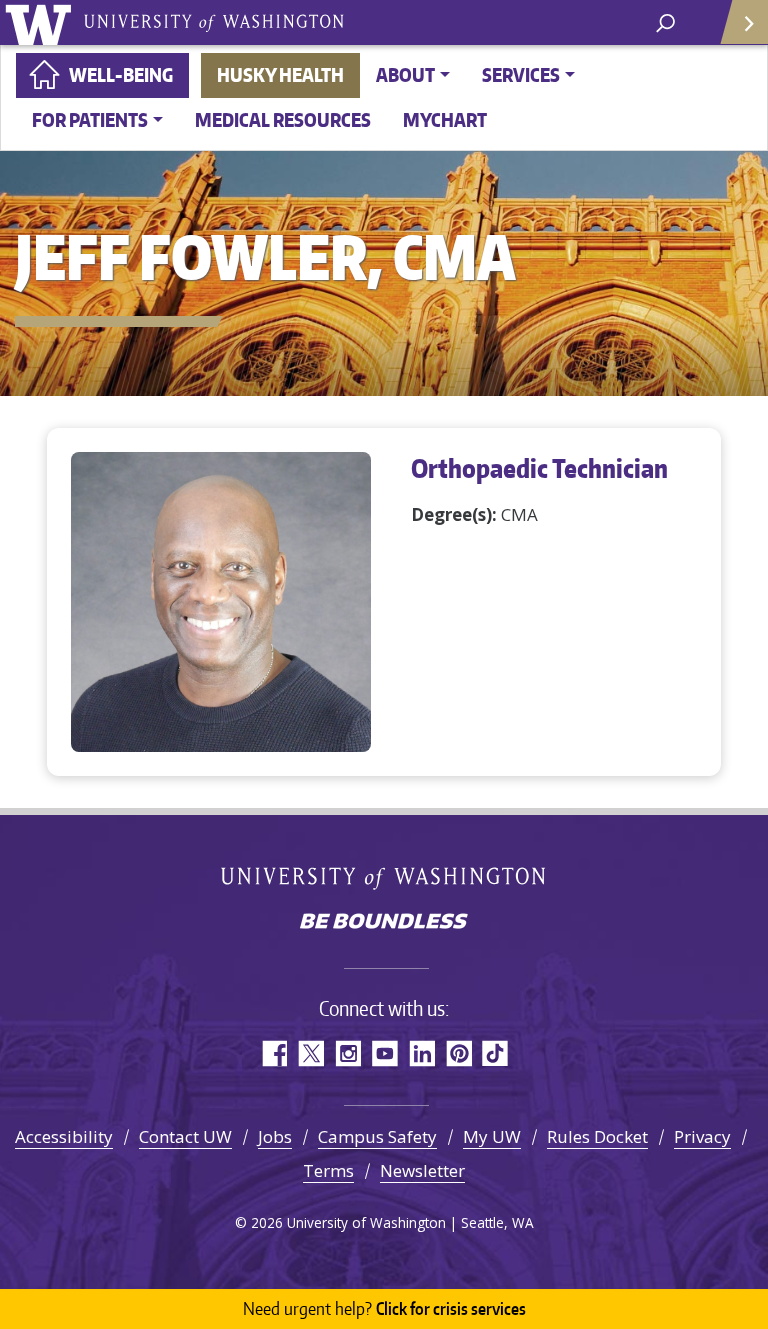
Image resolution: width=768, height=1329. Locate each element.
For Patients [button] (90, 119)
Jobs (275, 1136)
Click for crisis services (384, 1308)
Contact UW (185, 1136)
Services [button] (521, 74)
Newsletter (422, 1170)
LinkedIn (421, 1053)
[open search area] (665, 21)
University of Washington (41, 22)
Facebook (273, 1053)
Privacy (702, 1136)
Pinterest (458, 1053)
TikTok (495, 1053)
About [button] (405, 74)
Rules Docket (597, 1136)
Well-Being (121, 74)
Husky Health (280, 74)
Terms (328, 1170)
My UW (492, 1136)
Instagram (347, 1053)
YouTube (384, 1053)
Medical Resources (283, 119)
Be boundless (384, 923)
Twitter (310, 1053)
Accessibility (64, 1136)
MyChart (445, 119)
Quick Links (743, 22)
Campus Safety (377, 1136)
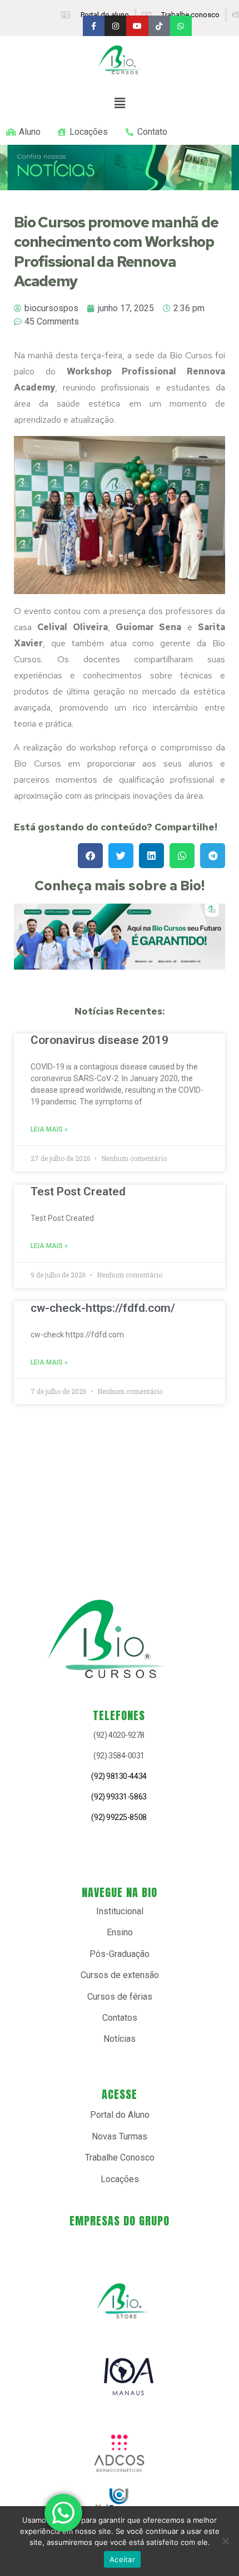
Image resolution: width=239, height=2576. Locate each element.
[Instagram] (115, 26)
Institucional (119, 1911)
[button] (119, 103)
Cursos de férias (119, 1996)
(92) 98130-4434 (118, 1776)
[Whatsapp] (181, 26)
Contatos (119, 2017)
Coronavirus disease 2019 (99, 1040)
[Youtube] (137, 26)
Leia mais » (49, 1129)
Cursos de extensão (120, 1975)
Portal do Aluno (120, 2115)
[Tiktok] (159, 26)
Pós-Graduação (119, 1954)
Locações (120, 2179)
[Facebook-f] (93, 26)
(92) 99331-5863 (118, 1796)
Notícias (119, 2039)
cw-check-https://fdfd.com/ (103, 1308)
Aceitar (122, 2559)
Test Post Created (78, 1191)
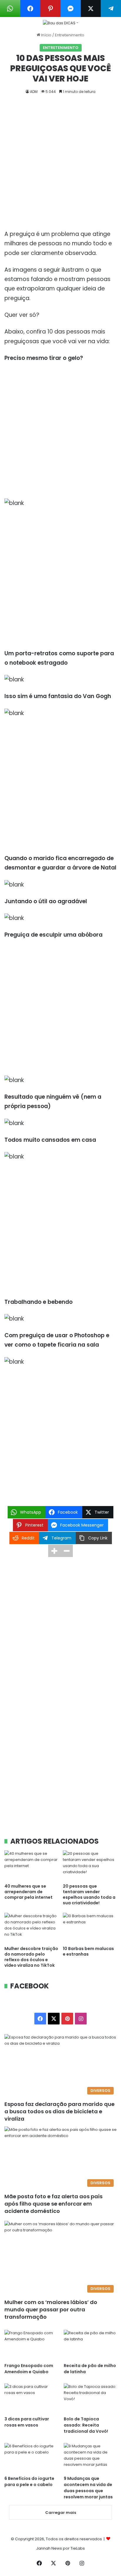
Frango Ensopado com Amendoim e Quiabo (28, 2369)
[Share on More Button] (54, 1551)
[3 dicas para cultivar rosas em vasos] (30, 2398)
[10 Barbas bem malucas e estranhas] (90, 1928)
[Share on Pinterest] (50, 8)
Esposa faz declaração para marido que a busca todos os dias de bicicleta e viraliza (59, 2111)
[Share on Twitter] (91, 8)
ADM (34, 91)
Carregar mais (60, 2512)
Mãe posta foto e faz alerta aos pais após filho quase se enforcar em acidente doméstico (53, 2204)
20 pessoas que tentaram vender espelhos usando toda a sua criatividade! (89, 1894)
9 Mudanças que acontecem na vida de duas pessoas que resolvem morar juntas (88, 2487)
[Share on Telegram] (111, 8)
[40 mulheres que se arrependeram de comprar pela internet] (31, 1865)
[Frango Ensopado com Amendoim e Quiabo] (30, 2344)
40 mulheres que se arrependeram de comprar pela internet (28, 1891)
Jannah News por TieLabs (60, 2548)
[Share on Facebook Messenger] (70, 8)
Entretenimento (69, 35)
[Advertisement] (60, 166)
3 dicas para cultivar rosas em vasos (26, 2422)
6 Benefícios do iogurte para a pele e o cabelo (29, 2481)
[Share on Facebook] (30, 8)
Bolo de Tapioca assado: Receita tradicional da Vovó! (86, 2425)
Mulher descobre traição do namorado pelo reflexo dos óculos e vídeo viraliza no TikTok (31, 1957)
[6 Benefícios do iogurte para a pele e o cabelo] (30, 2458)
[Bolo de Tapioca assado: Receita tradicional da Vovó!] (90, 2398)
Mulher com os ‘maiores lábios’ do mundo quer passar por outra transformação (50, 2309)
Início (45, 35)
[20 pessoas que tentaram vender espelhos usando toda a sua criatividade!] (90, 1865)
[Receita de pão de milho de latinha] (90, 2344)
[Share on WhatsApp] (10, 8)
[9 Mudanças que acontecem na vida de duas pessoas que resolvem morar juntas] (90, 2458)
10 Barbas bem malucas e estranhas (88, 1951)
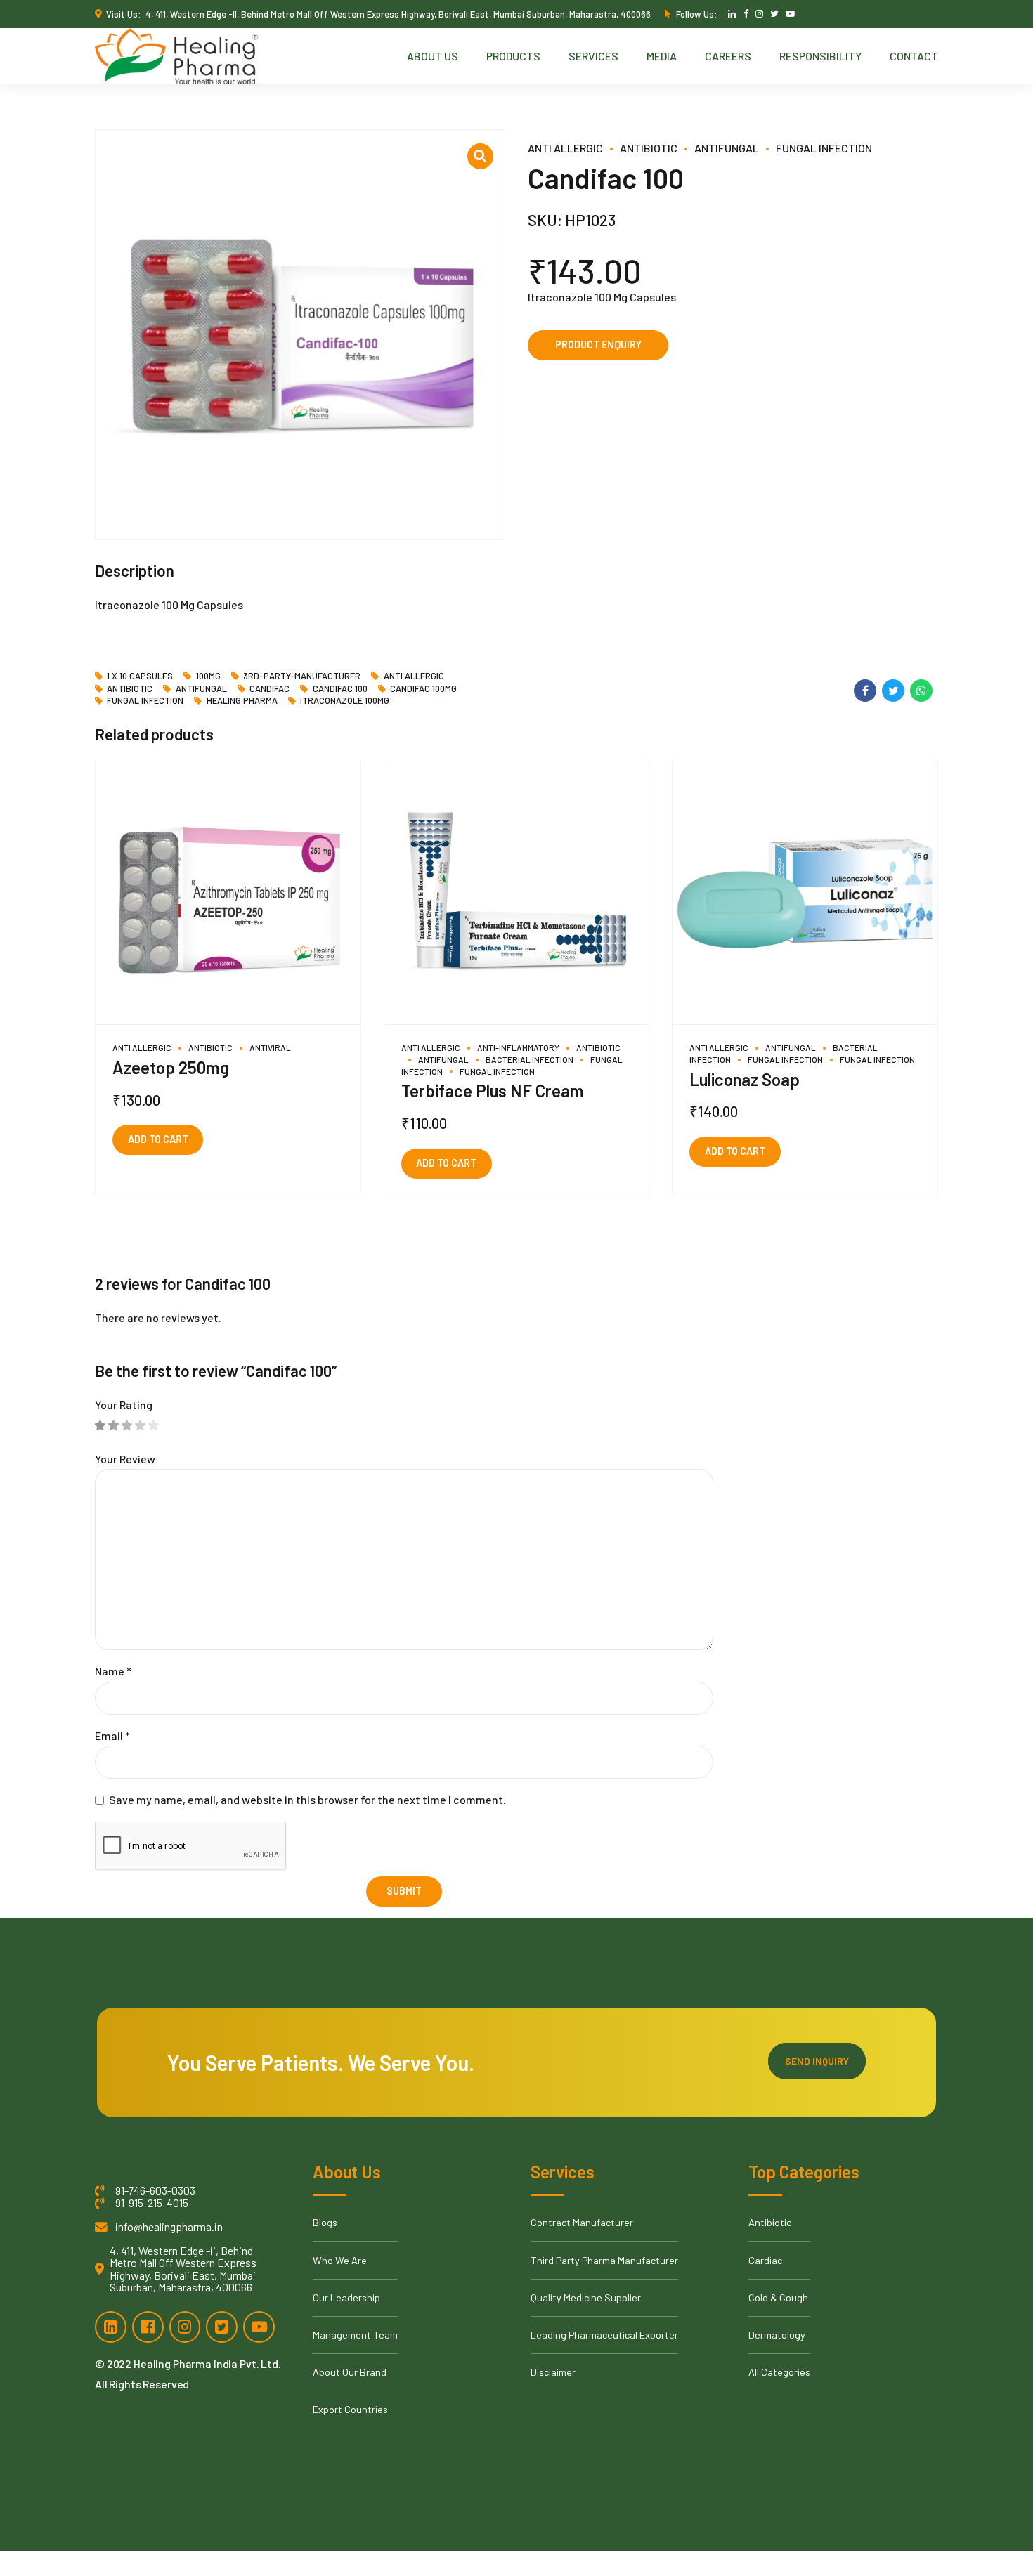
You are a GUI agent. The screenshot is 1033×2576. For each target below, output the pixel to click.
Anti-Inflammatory (518, 1047)
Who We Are (340, 2260)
----------------
PROBLEM REQUIREMENTS:
Please repeat the records above exactly, omitting any pictures they contain.

ANSWER SECTION:
Image resolution: width=768, height=1329. Locate each element.
For Patients [button] (90, 119)
Jobs (275, 1136)
Click for crisis services (384, 1308)
Contact UW (185, 1136)
Services [button] (521, 74)
Newsletter (422, 1170)
LinkedIn (421, 1053)
[open search area] (665, 21)
University of Washington (41, 22)
Facebook (273, 1053)
Privacy (702, 1136)
Pinterest (458, 1053)
TikTok (495, 1053)
About [button] (405, 74)
Rules Docket (597, 1136)
Well-Being (121, 74)
Husky Health (280, 74)
Terms (328, 1170)
My UW (492, 1136)
Instagram (347, 1053)
YouTube (384, 1053)
Medical Resources (283, 119)
Be boundless (384, 923)
Twitter (310, 1053)
Accessibility (64, 1136)
MyChart (445, 119)
Quick Links (743, 22)
Campus Safety (377, 1136)
Image resolution: width=239, height=2576. Locate each element.
[Instagram] (115, 26)
Institucional (119, 1911)
[button] (119, 103)
Cursos de férias (119, 1996)
(92) 98130-4434 (118, 1776)
[Whatsapp] (181, 26)
Contatos (119, 2017)
Coronavirus disease 2019 (99, 1040)
[Youtube] (137, 26)
Leia mais » (49, 1129)
Cursos de extensão (120, 1975)
Portal do Aluno (120, 2115)
[Tiktok] (159, 26)
Pós-Graduação (119, 1954)
Locações (120, 2179)
[Facebook-f] (93, 26)
(92) 99331-5863 (118, 1796)
Notícias (119, 2039)
cw-check-https://fdfd.com/ (103, 1308)
Aceitar (122, 2559)
Test Post Created (78, 1191)
Frango Ensopado com Amendoim e Quiabo (28, 2369)
[Share on More Button] (54, 1551)
[3 dicas para cultivar rosas em vasos] (30, 2398)
[10 Barbas bem malucas e estranhas] (90, 1928)
[Share on Pinterest] (50, 8)
Esposa faz declaração para marido que a busca todos os dias de bicicleta e viraliza (59, 2111)
[Share on Twitter] (91, 8)
ADM (34, 91)
Carregar mais (60, 2512)
Mãe posta foto e faz alerta aos pais após filho quase se enforcar em acidente doméstico (53, 2204)
20 pessoas que tentaram vender espelhos usando toda a sua criatividade! (89, 1894)
9 Mudanças que acontecem na vida de duas pessoas que resolvem morar juntas (88, 2487)
[Share on Telegram] (111, 8)
[40 mulheres que se arrependeram de comprar pela internet] (31, 1865)
[Frango Ensopado com Amendoim e Quiabo] (30, 2344)
40 mulheres que se arrependeram de comprar pela internet (28, 1891)
Jannah News por TieLabs (60, 2548)
[Share on Facebook Messenger] (70, 8)
Entretenimento (69, 35)
[Advertisement] (60, 166)
3 dicas para cultivar rosas em vasos (26, 2422)
6 Benefícios do iogurte para a pele e o cabelo (29, 2481)
[Share on Facebook] (30, 8)
Bolo de Tapioca assado: Receita tradicional da Vovó! (86, 2425)
Mulher descobre traição do namorado pelo reflexo dos óculos e vídeo viraliza no TikTok (31, 1957)
[6 Benefícios do iogurte para a pele e o cabelo] (30, 2458)
[Bolo de Tapioca assado: Receita tradicional da Vovó!] (90, 2398)
Mulher com os ‘maiores lábios’ do mundo quer passar por outra transformação (50, 2309)
Início (45, 35)
[20 pessoas que tentaram vender espelhos usando toda a sua criatividade!] (90, 1865)
[Receita de pão de milho de latinha] (90, 2344)
[Share on WhatsApp] (10, 8)
[9 Mudanças que acontecem na vida de duas pessoas que resolvem morar juntas] (90, 2458)
10 Barbas bem malucas e estranhas (88, 1951)
You are a GUI agent. The screenshot is 1033×2576. For each target below, output the pixel to click.
Anti-Inflammatory (518, 1047)
Who We Are (340, 2260)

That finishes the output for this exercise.